A probate is a judicial certificate that tends to recognize how genuine a will is and then goes ahead to confer powers to the executors to administer the estate and properties. The probate is highly required since mostly, it happens to outline the wishes of the deceased. The probate process begins when the executor who could have been chosen by the descendant in the last will decides to submit the will for probate in the courthouse where the deceased happened to live.

Courthouse

A probate court’s work is to carry out the probate in the house. In a death condition, the deceased may have left a will or not. If a will exists, the probate court gives direction and authority to the executor or inheritor. Where there is no will, Heir-ship affidavit should be prepared. The applicant of administration or probate should prepare and provide rightfully, the complete names of the beneficiaries and the relationship they had with the deceased. The probate court then goes ahead then and gives authority to the applicant only and only if all people related to the deceased especially the beneficiaries and close family members have come in to an agreement.

The probate process undergoes four steps.

File a Petition

You will be required to file a petition in a court and also give notice to the heirs and beneficiaries. This is mainly so as to appoint an executor if there is a will and if no will exist, an administrator of the estate to be appointed.
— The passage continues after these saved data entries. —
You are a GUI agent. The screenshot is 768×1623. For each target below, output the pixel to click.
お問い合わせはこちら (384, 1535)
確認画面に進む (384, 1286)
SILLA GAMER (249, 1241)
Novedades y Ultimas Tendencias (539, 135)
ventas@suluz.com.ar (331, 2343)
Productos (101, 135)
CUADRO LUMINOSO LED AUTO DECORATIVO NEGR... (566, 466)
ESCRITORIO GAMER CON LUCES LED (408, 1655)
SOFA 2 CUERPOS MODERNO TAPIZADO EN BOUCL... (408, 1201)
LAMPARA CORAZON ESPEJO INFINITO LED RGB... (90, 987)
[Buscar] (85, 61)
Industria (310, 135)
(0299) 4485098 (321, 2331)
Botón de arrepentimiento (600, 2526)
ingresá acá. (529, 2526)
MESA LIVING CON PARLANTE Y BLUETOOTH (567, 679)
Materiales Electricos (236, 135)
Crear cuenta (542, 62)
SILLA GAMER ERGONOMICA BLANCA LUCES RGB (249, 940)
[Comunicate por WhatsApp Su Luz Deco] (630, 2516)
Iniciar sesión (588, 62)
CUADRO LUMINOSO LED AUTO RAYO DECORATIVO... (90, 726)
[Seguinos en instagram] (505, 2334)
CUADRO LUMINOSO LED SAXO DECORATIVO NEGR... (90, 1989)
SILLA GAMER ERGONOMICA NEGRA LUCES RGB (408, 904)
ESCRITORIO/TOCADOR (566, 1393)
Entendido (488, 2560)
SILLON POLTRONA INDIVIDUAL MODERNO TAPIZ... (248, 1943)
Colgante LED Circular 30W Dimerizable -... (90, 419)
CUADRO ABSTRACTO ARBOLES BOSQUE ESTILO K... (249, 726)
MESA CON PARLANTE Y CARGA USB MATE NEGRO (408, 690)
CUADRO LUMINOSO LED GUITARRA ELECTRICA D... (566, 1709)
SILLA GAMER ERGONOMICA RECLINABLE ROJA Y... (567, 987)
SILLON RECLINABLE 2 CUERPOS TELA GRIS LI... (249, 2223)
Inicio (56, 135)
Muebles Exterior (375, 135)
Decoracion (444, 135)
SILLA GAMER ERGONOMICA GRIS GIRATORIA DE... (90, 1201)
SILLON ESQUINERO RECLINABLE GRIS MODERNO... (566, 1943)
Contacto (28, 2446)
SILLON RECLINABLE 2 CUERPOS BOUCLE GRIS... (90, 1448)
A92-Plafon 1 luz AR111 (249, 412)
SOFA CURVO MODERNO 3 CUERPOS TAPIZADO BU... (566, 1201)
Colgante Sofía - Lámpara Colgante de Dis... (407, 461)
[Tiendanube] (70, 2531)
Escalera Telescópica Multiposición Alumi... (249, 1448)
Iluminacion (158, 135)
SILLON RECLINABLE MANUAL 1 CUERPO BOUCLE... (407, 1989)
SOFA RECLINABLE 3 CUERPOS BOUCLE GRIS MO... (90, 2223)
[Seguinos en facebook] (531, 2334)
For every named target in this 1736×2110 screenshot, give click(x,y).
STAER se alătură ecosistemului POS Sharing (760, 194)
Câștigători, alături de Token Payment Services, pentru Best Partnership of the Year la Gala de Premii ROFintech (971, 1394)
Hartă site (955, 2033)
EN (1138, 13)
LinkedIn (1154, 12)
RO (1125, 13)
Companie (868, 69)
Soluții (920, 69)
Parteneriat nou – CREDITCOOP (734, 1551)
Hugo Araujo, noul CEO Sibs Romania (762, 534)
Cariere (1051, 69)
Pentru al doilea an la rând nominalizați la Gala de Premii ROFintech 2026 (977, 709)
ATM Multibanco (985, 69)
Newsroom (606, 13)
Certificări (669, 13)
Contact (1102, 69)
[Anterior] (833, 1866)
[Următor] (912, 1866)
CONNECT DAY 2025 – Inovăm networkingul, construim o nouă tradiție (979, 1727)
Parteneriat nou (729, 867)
All the descendants’ heirs and beneficiaries must be provided the notice to the court hearing. In case there is an objection about the petition by the beneficiaries, the court will grant them the opportunity to speak. Other people such as creditors to the descendants will be notified about the court hearing through the local newspaper.

Notify Creditors

The second step requires the personal representative to give notice to all creditors of the estate and also go ahead and take the inventory of the estate property. This is to give the creditors to make their claims on the assets within a certain time span. The deceased property such as stocks and bonds, business interests and real property is taken by a court appointed appraiser. Non-cash assets can be taken by an independent appraiser who could be hired by the estate.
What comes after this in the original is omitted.